The client journey through PIR and the SF role in this journey (adapted from model used by Western Sydney Partners in Recovery)

History of support facilitator type roles in mental health

The term SF is not commonly used outside of the PIR setting. The only relevant use of the term that could be located in the literature was the use of the term ‘supports facilitator’ to describe a similar role working within Disability Services Queensland to support people living with mental illness who had been discharged from psychiatric hospitals into the community [13]. However, the type of role that the SF provides is not unique, with various names being given to similar roles including ‘integration coordinator’, ‘boundary spanner’, ‘care coordinator’, ‘case manager’, ‘system agent’, ‘brokerage case manager’ and ‘broker’ [1316].

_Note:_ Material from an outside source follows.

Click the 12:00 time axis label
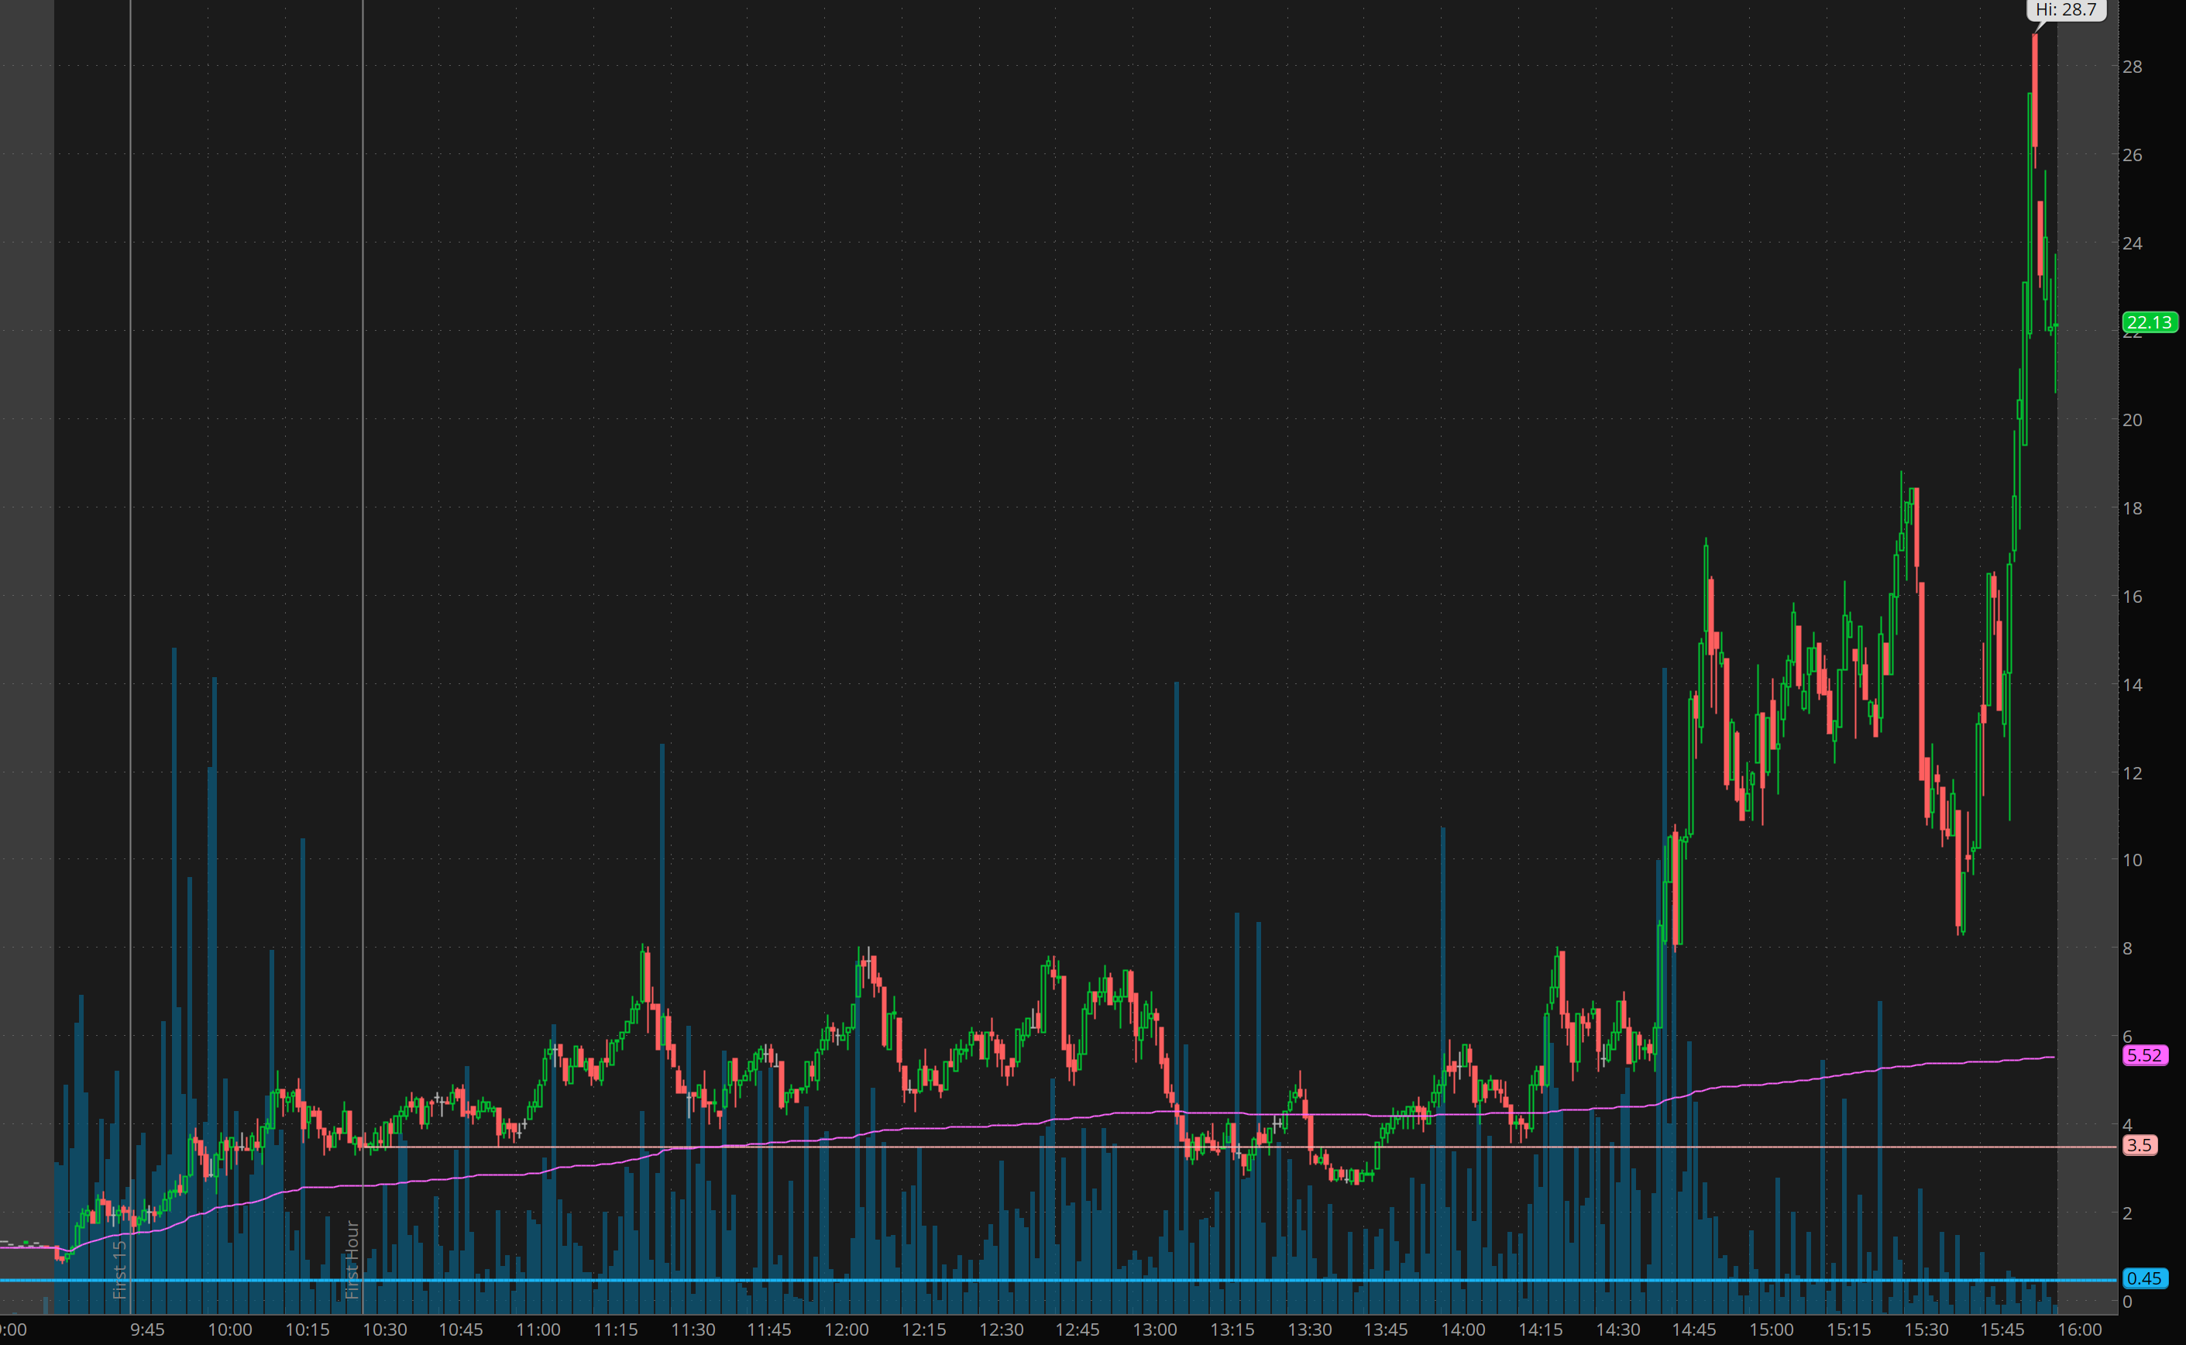coord(846,1329)
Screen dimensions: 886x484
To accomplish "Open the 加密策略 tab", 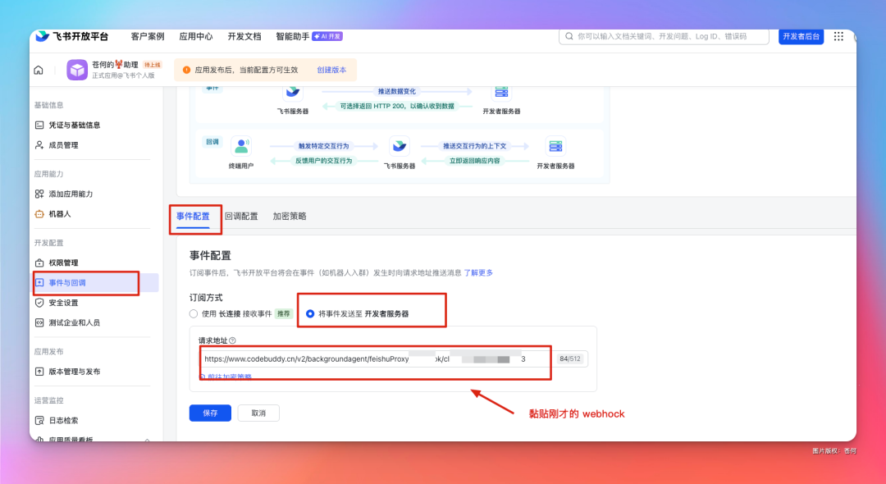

Although those who designed the SF role have consciously not used the term perhaps to distance themselves from the history of practices associated with the role (see discussion next paragraph), there is a clear link between the history of case management and the development of SFs [2, 4]. The case manager role developed from the 1970 s [14]. It was developed to specifically deal with the context of deinstitutionalisation where individuals who were moved into the community were unable to bring together or manage the services they needed [15]. Burns and Perkins [14, p.213] describe their role as “(1) Assessment of client needs. (2) Development of a comprehensive service plan. (3) Arrangement of service delivery. (4) Monitoring and assessment of services. (5) Evaluation and follow-up.” These initially non-clinical roles were deemed to lack necessary clinical knowledge and were replaced by case managers who had clinical expertise [14, 17]. These ‘clinical case managers’ have been typified by those working in Assertive Community Treatment. Other clinical case managers focus their practice on psychosocial rehabilitation and the strengths model [14]. More recent work has asserted that clinical skills are not necessary to the case management role [16]. Different levels of case management have been identified [16]. The simplest is ‘brokerage’ which includes assessment, care plan development, arrangement of care, evaluation of care provided and maintenance of contact with the client [Holloway in 15]. Other levels of case management offer direct clinical support or offer recovery oriented support by focusing on a client’s skills and abilities e.g. ‘strengths case management’ [15]. The brokerage framework equates most closely with support facilitation in the context of PIR. Support facilitation within PIR includes case-finding, assessment of needs, service finding, evaluation of needs met and case closure but does not extend to the more intensive roles of clinical management or psychosocial support, although these needs will be identified and clients referred to appropriate services if these are needs expressed by the client.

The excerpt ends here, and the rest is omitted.